Required test categories for the slice:
- Context collector safety and bounding properties.
- Risk classifier + confirmation flow (the "never auto-execute destructive actions" invariant must be tested).
- Orchestrator behavior with deterministic fake LLM responses (including error and refusal paths).
- CLI surface (help, version, argument parsing, stdin handling).
- Adapter boundary contract tests (the fake satisfies the protocol; swapping implementations is safe).
Prefer fast, hermetic, no-network tests as the default. Any test that touches a real model or external service must be explicitly opt-in (markers, env vars) and skipped in normal CI.
**Acceptance criteria**:
- `pytest` (or chosen equivalent) runs cleanly from a fresh checkout with `pytest` or `make test`.
- Safety invariants have explicit, readable test names and assertions.
- Coverage or a manual checklist shows the high-risk paths are exercised.
### T08 — Documentation, examples, and handoff to siblings / operator
```task
id: CYA-WP-0001-T08
status: todo
priority: medium
```
Make the MVP usable and the integration points obvious.

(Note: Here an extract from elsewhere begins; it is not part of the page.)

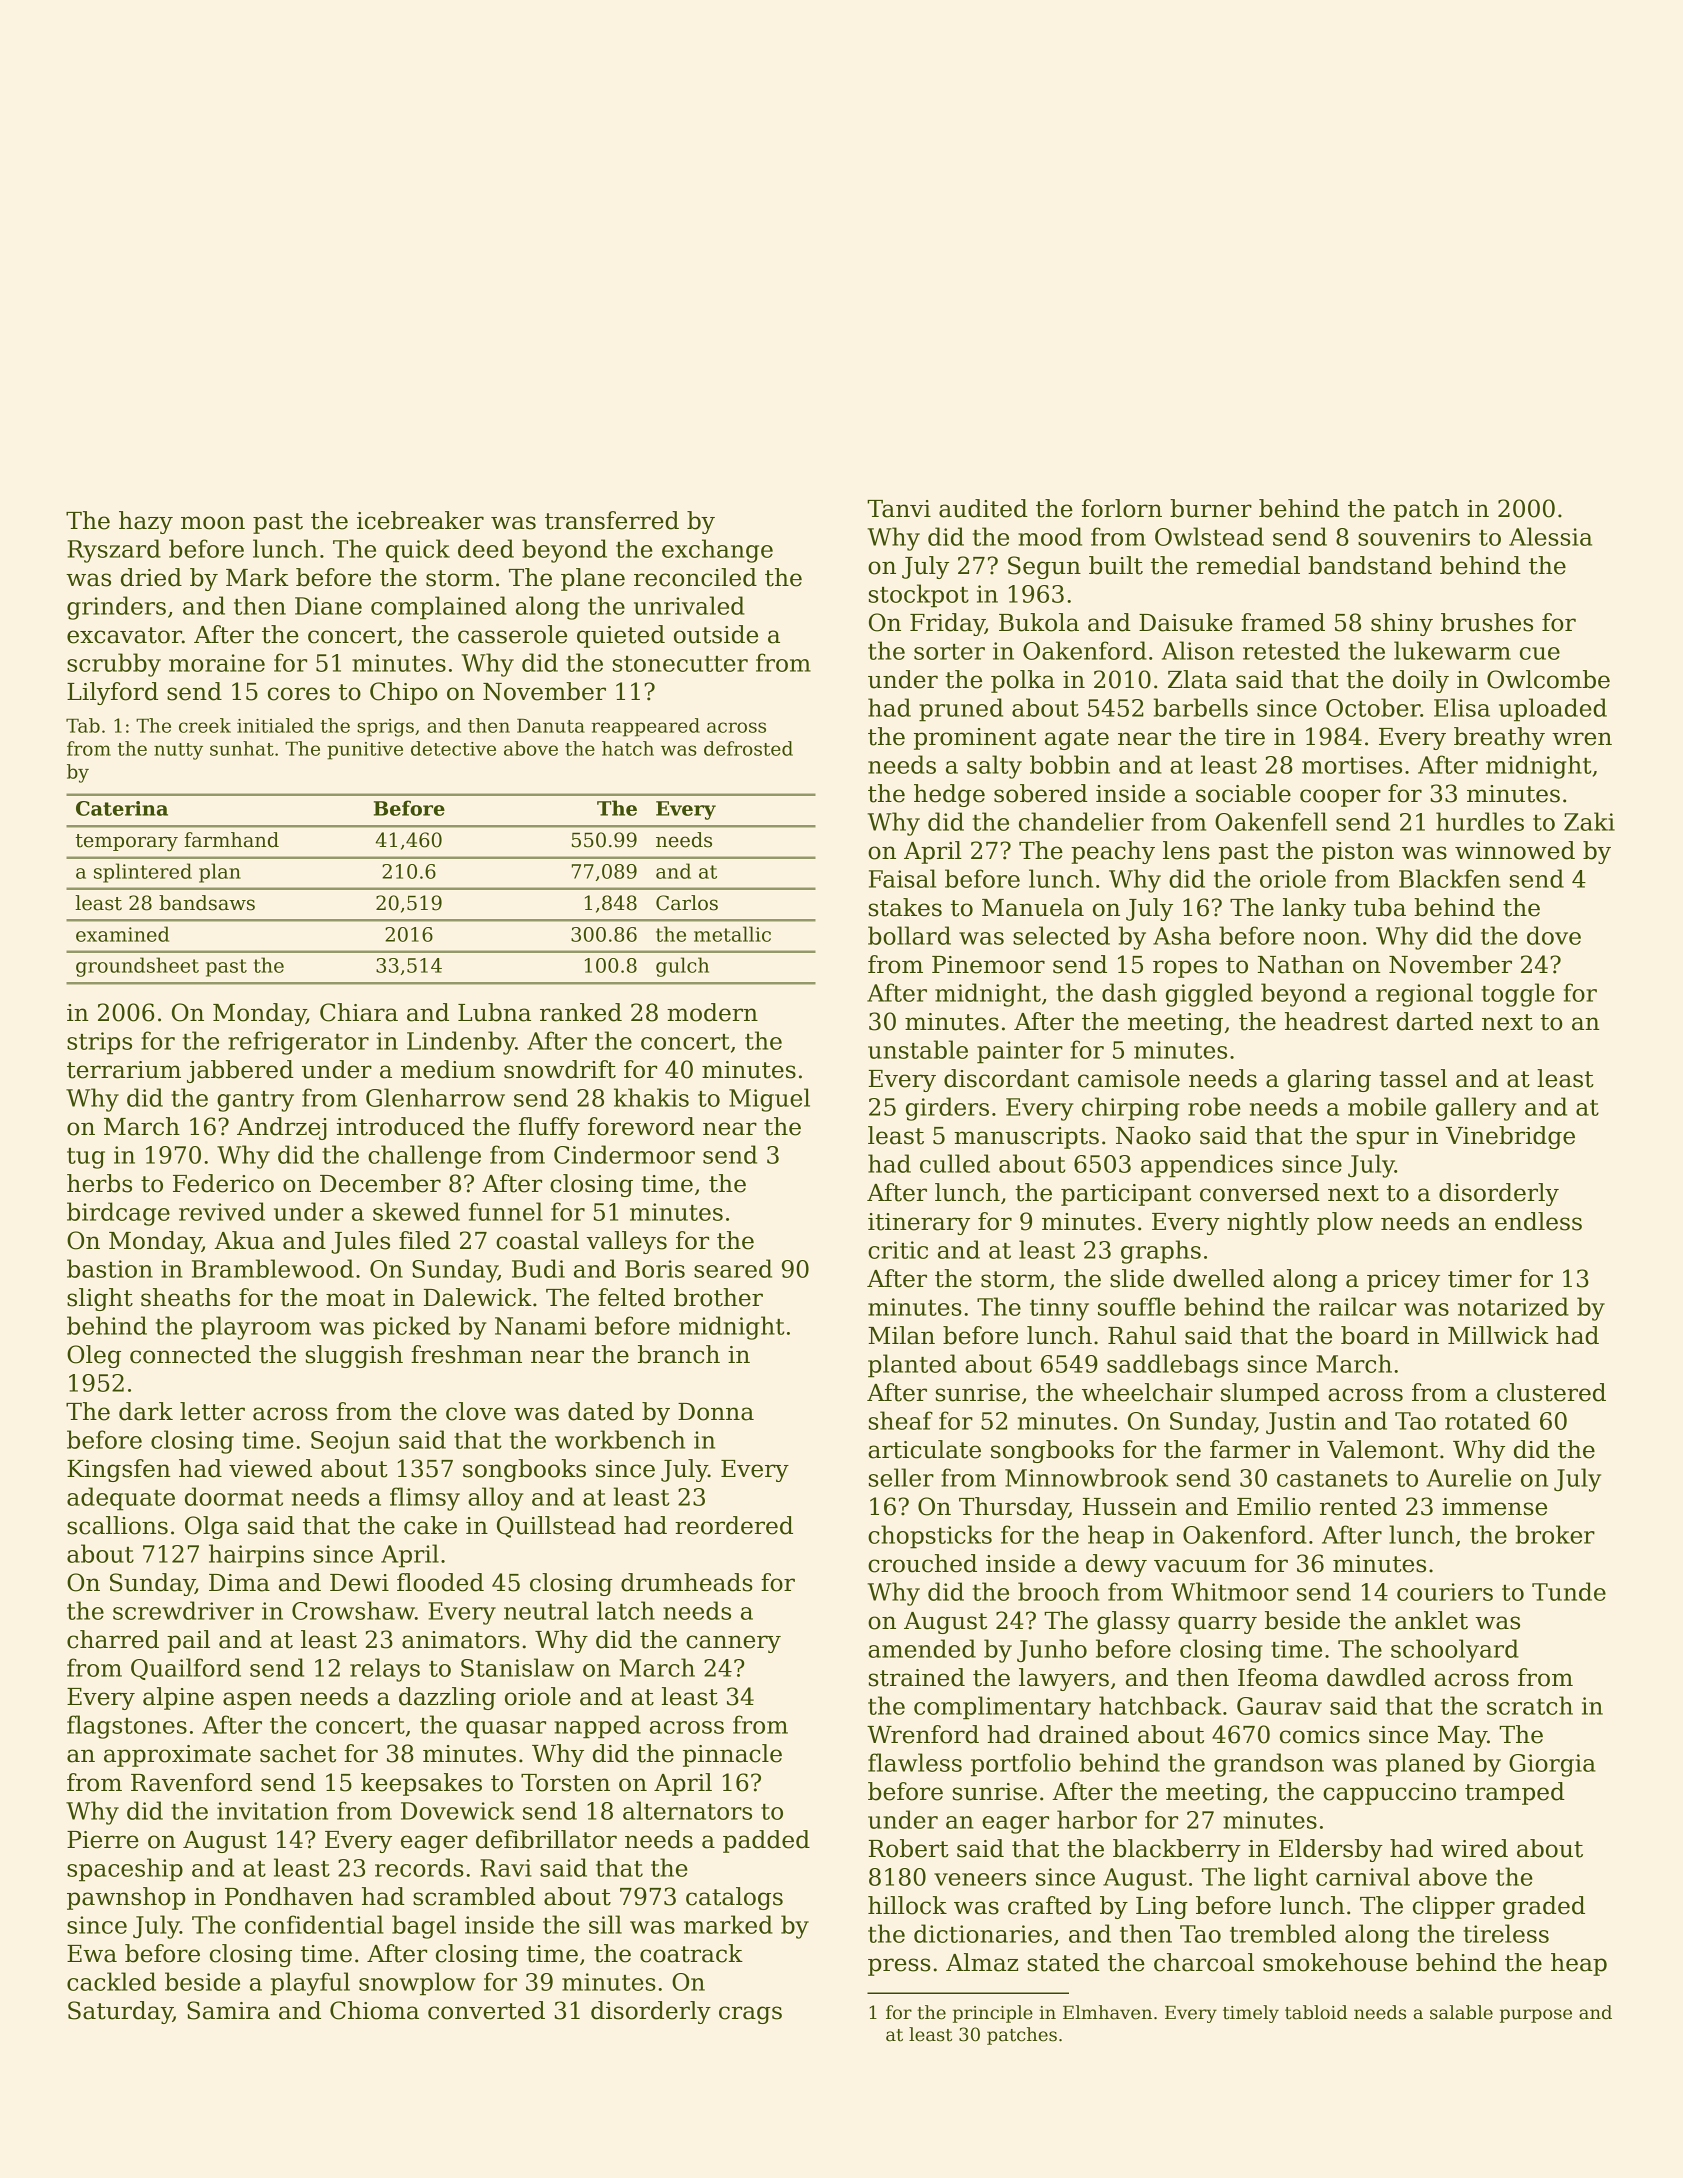  Describe the element at coordinates (228, 2010) in the document. I see `Samira` at that location.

- Heavily update README.md with real invocation examples, architecture overview (text diagram is fine), and "How to integrate with llm-connect / phase-memory" guidance.

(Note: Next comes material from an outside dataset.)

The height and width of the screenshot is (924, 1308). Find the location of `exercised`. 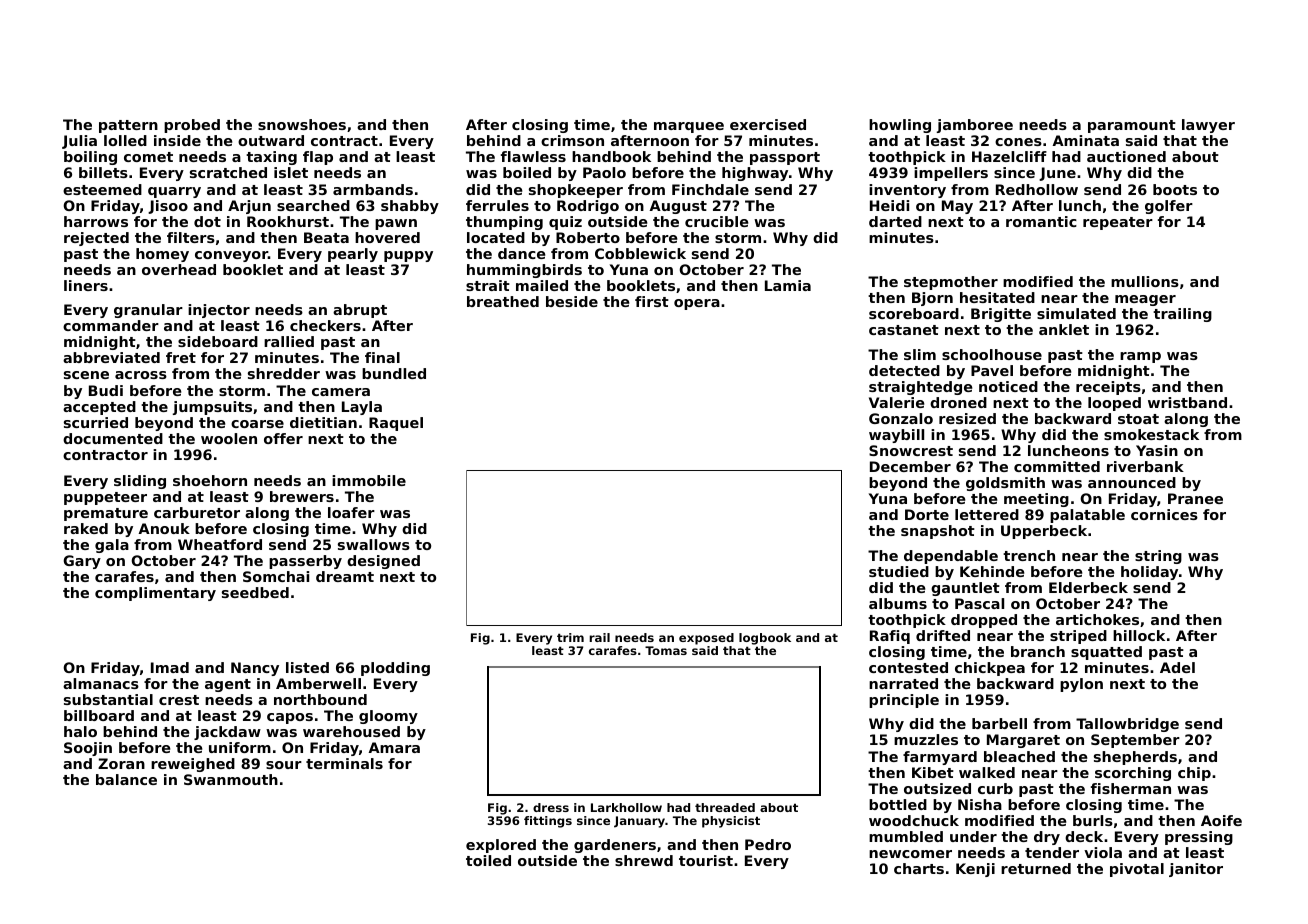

- Add or expand USAGE.md / docs/ with the canonical workflows.
- In the workplan or a short companion note, explicitly list the extension points and any technical debt discovered during the slice (for later registration in State Hub).

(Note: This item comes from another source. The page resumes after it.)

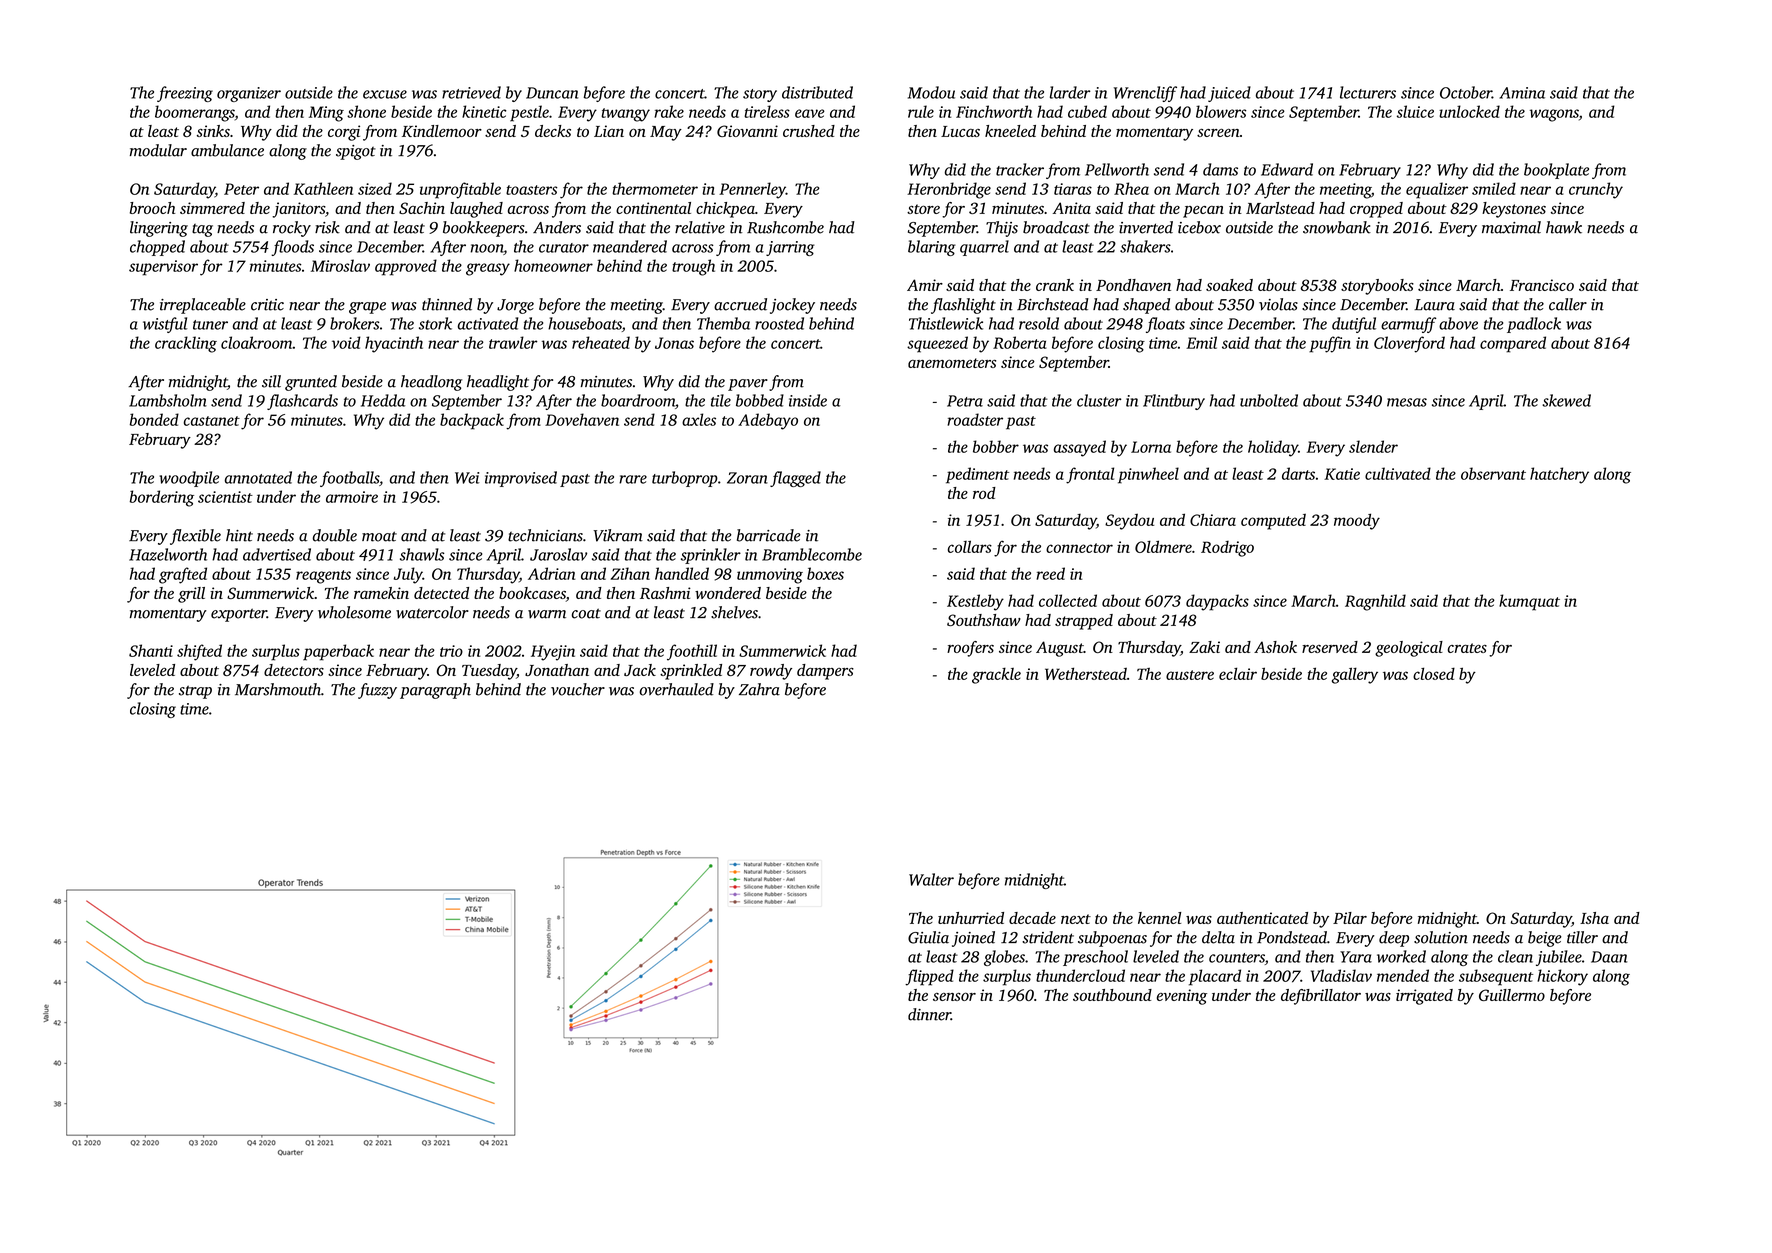 Image resolution: width=1772 pixels, height=1253 pixels. I want to click on cubed, so click(1087, 111).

- Ensure the bootstrap workstream tasks that depend on this (SBOM, extension point registration) have clear handoff notes.
**Acceptance criteria**:
- A person who has never seen the repo before can clone it, follow the updated README, install, and successfully run 23 non-trivial `cya` requests after reading only the README.
- The sibling project owners can read this workplan + the boundary documentation and know exactly where their packages will plug in.
## Dependencies & Cross-Repo Coordination
- **llm-connect**: Supplies the real multi-provider client, config chain, token counting, and structured response helpers. We define the consumption contract here.
- **phase-memory**: Supplies the actual memory implementation behind the ports we define. We own the call sites and the "user stays in control" contract.
- **State Hub (custodian domain)**: Owns work tracking, progress, decisions, and the `fix-consistency` sync that will import this workplan's tasks.
- No other hard runtime dependencies for the core MVP loop.
## Stack & Technology Choices (Decision Required Before `active`)
This workplan is intentionally left in `ready` status until the following are explicitly reviewed and recorded:
- Primary language / runtime (Python is the current leading candidate).
- CLI framework (typer, click, or stdlib argparse + rich for presentation).
- Terminal presentation library (rich, textual, or plain stdlib + colors).
- Configuration format (TOML strongly preferred for alignment with llm-connect patterns).
- Whether an initial `pyproject.toml` + src layout or a lighter single-file bootstrap is preferred for T01.
Once the stack review is complete, change the workplan `status` to `active` and begin implementation (or spawn follow-on workplans if the slice needs to be split).
## References & Links
- Parent bootstrap: State Hub workstream `repo-integration-can-you-assist` (tasks T01T04)
- This repo: INTENT.md, SCOPE.md, AGENTS.md, README.md, wiki/CyaSpeechModeExtension.md
- Sibling repos (for patterns and interfaces): llm-connect, phase-memory
- State Hub consistency command (run after any workplan or task file change):
`cd ~/state-hub && make fix-consistency REPO=can-you-assist`
---
**Status note**: Created as the direct output of bootstrap Task T02. This file is the authoritative plan. Do not implement the tasks until the status is moved to `active` after stack review.